In this study, we demonstrated that cordycepin protects the brain from oxidative damage caused by excessive exercise, alleviates central fatigue, and improves learning and memory in excessive exercise induced-fatigued mice by modulating the activity of Keap1/Nrf2/HO-1 and BDNF in the hippocampus. However, this study has some limitations. The study only involved male mice; therefore, future research should include female animals, considering the gender differences in sports. The treadmill running exercise involved electrical stimulation, which, while essential for inducing complete fatigue, introduced new stresses that may affect brain function. We did not include a sham group in our study, and all groups were subjected to gavage to minimize the effects of this procedure. Although gavage may induce some stress and inflammatory responses, we closely monitored the mice’s food and water intake, as well as their activity levels throughout the experiment. It is important to note that inflammation can also play a role in enhancing athletic performance and accelerating recovery. Future studies should incorporate sham groups and investigate the associated inflammatory responses. Furthermore, while we mainly focused on fatigue resulting from excessive exercise, the nuclear translocation of Nrf2 and its specific mechanisms in cellular stress responses warrant further exploration. Future investigations should utilize inhibitors or genetic knockouts to validate the role of Nrf2 in these processes.
Conclusion
In summary, cordycepin combined with its antioxidant action improved the accumulation of oxidative stress and fatigue metabolites, increased glycogen content, and improved exercise endurance to exert anti-fatigue effects. At the same time, our behavioral results show that cordycepin improves learning and memory impairment by reducing the accumulation of metabolites and oxidative stress levels, and improving the imbalance of neurotransmitters in brain tissue caused by excessive exercise. Its potential mechanism may be related to the regulation of the Keap1/NRF2/HO-1 signaling pathway and BDNF expression, thereby enhancing the body’s antioxidant capacity (Fig. 6). These results show that cordycepin combined with antioxidant action exerts an anti-fatigue effect and can also improve learning and memory impairment caused by fatigue caused by excessive exercise, indicating that cordycepin may be a promising new antioxidant or anti-fatigue health food suitable for the general population and people engaged in sports and physical exercise.

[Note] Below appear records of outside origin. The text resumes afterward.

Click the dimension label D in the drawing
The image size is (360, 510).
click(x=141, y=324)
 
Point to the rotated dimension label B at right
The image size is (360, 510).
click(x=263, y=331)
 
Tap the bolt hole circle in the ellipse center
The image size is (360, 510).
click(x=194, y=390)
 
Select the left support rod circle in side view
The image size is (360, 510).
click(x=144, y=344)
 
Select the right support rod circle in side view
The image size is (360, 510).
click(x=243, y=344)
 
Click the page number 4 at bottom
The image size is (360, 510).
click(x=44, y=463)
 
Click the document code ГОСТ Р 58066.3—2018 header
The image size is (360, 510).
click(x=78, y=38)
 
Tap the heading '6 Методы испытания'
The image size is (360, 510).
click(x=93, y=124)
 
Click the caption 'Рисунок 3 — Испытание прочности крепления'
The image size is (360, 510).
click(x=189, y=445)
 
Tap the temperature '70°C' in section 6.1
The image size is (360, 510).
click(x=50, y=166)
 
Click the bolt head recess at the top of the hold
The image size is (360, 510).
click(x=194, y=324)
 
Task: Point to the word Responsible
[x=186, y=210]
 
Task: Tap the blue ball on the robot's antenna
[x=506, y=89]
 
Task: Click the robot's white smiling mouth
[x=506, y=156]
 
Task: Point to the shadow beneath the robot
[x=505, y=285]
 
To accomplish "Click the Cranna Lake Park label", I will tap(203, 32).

Schematic diagram of the mechanisms associated with the anti-fatigue effects of cordycepin. The figure summarises that Cordycepin may delay exercise fatigue and ameliorate learning memory deficits due to excessive exercise-induced fatigue through the Keap1/Nrf2/HO-1 signalling pathway and BDNF. Created with Figdraw.com.
Data availability
The authors of this article will make the raw data supporting their conclusions available, without any hesitation or reservation. Li-hua Yao (yaolh7905@163.com) should be contacted if someone wants to request the data from this study.
References
Davis, J. M. & Bailey, S. P. Possible mechanisms of central nervous system fatigue during exercise. Med. Sci. Sports Exerc. 29, 45–57. https://doi.org/10.1097/00005768-199701000-00008 (1997).

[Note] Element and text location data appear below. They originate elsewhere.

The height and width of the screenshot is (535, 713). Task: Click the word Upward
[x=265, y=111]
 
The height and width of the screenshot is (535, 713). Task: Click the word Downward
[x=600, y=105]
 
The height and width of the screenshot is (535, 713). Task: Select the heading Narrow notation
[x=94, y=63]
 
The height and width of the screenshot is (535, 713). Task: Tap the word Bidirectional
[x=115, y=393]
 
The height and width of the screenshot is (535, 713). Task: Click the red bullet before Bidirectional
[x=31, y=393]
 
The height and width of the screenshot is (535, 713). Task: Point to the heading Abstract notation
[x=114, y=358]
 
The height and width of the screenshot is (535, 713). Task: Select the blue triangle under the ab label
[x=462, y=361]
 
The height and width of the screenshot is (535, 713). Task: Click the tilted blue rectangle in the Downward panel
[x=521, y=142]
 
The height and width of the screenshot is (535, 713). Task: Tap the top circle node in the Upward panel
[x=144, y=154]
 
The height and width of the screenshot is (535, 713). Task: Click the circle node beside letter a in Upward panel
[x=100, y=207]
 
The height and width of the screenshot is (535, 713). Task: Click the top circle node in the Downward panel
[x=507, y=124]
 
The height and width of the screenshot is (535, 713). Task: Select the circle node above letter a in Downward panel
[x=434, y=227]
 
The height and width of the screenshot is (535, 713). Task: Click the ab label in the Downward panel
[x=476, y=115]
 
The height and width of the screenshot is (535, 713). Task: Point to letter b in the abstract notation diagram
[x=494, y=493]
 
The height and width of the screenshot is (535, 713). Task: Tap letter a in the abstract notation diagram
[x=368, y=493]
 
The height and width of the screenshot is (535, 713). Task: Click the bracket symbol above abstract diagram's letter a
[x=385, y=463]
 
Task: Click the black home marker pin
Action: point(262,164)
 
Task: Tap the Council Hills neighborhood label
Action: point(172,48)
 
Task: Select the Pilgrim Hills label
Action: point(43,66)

O’Leary, T. J., Morris, M. G., Collett, J. & Howells, K. Central and peripheral fatigue following non-exhaustive and exhaustive exercise of disparate metabolic demands. Scand J. Med. Sci. Sports. 26, 1287–1300. https://doi.org/10.1111/sms.12582 (2016).

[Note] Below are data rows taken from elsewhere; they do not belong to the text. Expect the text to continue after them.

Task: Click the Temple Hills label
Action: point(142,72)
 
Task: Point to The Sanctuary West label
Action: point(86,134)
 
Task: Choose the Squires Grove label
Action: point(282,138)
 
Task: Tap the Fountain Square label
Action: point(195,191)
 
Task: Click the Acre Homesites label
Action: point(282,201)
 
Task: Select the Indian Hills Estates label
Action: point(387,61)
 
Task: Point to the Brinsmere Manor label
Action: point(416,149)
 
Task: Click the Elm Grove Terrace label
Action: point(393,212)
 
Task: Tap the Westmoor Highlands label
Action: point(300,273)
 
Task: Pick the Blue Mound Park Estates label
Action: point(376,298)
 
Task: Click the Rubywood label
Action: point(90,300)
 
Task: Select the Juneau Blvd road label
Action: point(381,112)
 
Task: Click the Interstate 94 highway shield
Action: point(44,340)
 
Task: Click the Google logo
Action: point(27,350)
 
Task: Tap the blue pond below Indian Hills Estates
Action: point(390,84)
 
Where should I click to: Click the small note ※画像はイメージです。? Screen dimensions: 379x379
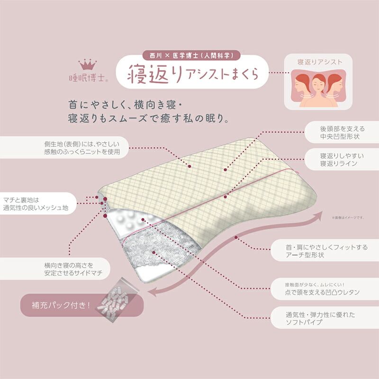348,217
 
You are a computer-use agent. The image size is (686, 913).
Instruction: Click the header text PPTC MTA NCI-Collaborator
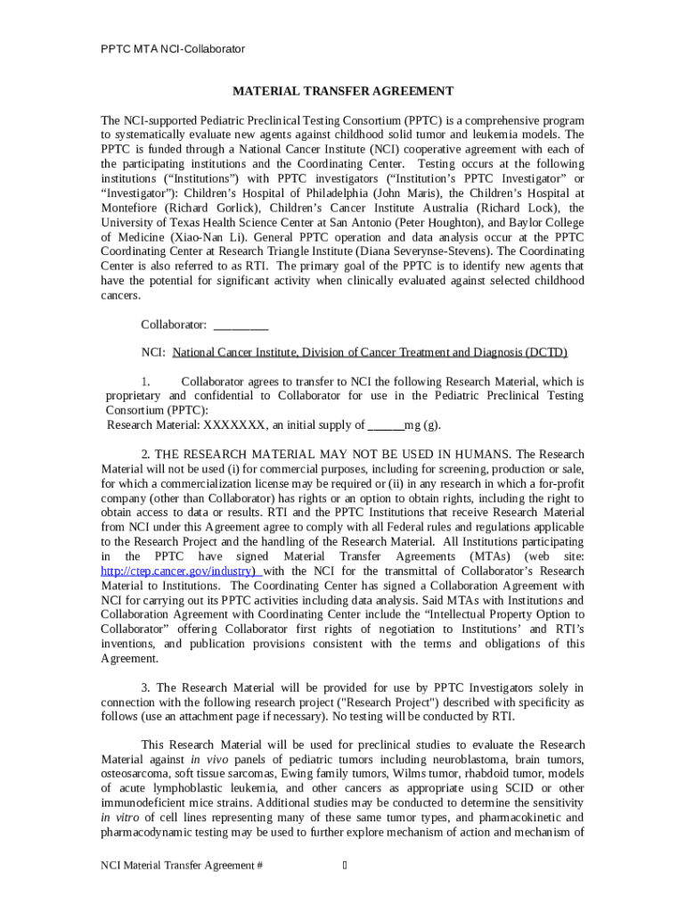[x=173, y=49]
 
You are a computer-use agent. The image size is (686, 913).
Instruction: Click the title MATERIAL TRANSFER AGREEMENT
[x=343, y=91]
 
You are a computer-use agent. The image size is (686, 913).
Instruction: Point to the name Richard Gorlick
[x=206, y=207]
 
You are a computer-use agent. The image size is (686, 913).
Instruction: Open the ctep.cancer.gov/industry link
[x=179, y=572]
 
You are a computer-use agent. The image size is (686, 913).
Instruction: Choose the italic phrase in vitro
[x=118, y=818]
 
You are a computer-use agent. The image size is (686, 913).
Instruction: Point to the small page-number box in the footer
[x=345, y=866]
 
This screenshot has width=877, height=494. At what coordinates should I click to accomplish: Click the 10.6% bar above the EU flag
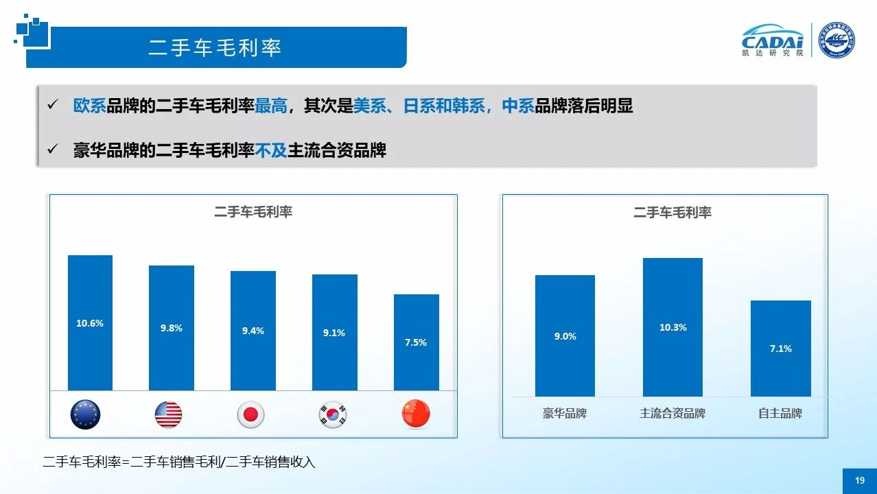pyautogui.click(x=90, y=322)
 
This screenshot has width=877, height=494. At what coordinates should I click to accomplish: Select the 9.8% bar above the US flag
pyautogui.click(x=172, y=328)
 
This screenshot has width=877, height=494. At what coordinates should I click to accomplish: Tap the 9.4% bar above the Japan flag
pyautogui.click(x=253, y=331)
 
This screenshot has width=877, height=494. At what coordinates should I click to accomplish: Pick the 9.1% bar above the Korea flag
pyautogui.click(x=334, y=333)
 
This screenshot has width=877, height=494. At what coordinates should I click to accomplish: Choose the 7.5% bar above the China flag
pyautogui.click(x=416, y=342)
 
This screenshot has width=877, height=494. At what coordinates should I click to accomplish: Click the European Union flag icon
pyautogui.click(x=86, y=414)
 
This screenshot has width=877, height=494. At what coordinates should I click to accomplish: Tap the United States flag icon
pyautogui.click(x=168, y=414)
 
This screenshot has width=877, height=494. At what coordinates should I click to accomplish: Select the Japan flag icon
pyautogui.click(x=250, y=414)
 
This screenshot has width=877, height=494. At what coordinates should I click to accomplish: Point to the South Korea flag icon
pyautogui.click(x=333, y=414)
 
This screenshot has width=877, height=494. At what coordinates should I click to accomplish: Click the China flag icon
pyautogui.click(x=416, y=414)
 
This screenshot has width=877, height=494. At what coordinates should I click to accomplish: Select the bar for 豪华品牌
pyautogui.click(x=565, y=336)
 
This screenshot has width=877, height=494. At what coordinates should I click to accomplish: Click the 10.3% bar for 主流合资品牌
pyautogui.click(x=673, y=327)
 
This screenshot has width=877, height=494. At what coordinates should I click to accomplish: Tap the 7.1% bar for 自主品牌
pyautogui.click(x=780, y=349)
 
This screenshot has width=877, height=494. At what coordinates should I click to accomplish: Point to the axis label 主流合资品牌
pyautogui.click(x=673, y=414)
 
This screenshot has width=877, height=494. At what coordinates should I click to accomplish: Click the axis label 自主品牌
pyautogui.click(x=780, y=414)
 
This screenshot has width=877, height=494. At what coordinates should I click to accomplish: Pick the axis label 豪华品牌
pyautogui.click(x=565, y=414)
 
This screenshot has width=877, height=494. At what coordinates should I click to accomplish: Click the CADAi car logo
pyautogui.click(x=773, y=39)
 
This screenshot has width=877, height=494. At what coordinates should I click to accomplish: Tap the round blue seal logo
pyautogui.click(x=837, y=40)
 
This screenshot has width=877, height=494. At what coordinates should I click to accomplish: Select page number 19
pyautogui.click(x=860, y=481)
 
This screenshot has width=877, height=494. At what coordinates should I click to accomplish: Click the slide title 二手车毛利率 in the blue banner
pyautogui.click(x=215, y=47)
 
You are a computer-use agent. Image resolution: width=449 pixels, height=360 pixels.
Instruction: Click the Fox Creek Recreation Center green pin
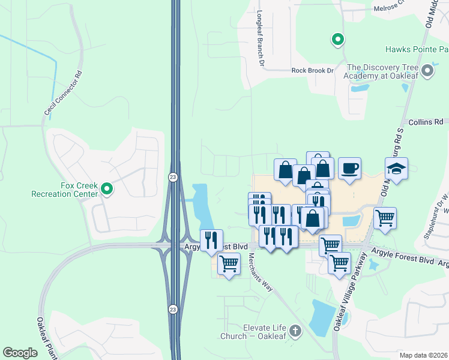pos(107,190)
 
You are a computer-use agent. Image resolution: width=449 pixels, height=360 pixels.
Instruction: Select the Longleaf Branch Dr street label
pos(261,37)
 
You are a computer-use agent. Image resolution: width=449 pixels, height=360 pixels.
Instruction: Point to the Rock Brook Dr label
pos(312,71)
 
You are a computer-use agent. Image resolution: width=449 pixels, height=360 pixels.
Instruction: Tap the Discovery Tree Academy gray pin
pos(427,72)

Yang, D. et al. The anti-fatigue and anti-anoxia effects of Tremella extract. Saudi. J. Biol. Sci. 26, 2052–2056. https://doi.org/10.1016/j.sjbs.2019.08.014 (2019).
Cai, Z. L. et al. Effects of cordycepin on Y-maze learning task in mice. Eur. J. Pharmacol. 714, 249–253. https://doi.org/10.1016/j.ejphar.2013.05.049 (2013).
Bai, L. et al. Cordyceps militaris acidic polysaccharides improve learning and memory impairment in mice with exercise fatigue through the PI3K/NRF2/HO-1 signalling pathway. Int. J. Biol. Macromol. 227, 158–172. https://doi.org/10.1016/j.ijbiomac.2022.12.071 (2023).
Lin, H. et al. Schisantherin A improves learning and memory abilities partly through regulating the Nrf2/Keap1/ARE signaling pathway in chronic fatigue mice. Exp. Ther. Med. 21, 385. https://doi.org/10.3892/etm.2021.9816 (2021).
Zhang, M. et al. Effects and mechanism of gastrodin supplementation on exercise-induced fatigue in mice. Food Funct. 14, 787–795. https://doi.org/10.1039/d2fo03095k (2023).
Peng, Y. et al. Anti-fatigue effects of Lycium barbarum polysaccharide and effervescent tablets by regulating oxidative stress and energy metabolism in rats. Int. J. Mol. Sci. 23, 10920. https://doi.org/10.3390/ijms231810920 (2022).
Das, G. et al. Cordyceps spp: A review on its immune-stimulatory and other biological potentials. Front. Pharmacol. 11, 602364. https://doi.org/10.3389/fphar.2020.602364 (2021).
Chen, C. et al. Anti-effects of cordycepin to hypoxia-induced membrane depolarization on hippocampal CA1 pyramidal neuron. Eur. J. Pharmacol. 796, 1–6. https://doi.org/10.1016/j.ejphar.2016.12.021 (2017).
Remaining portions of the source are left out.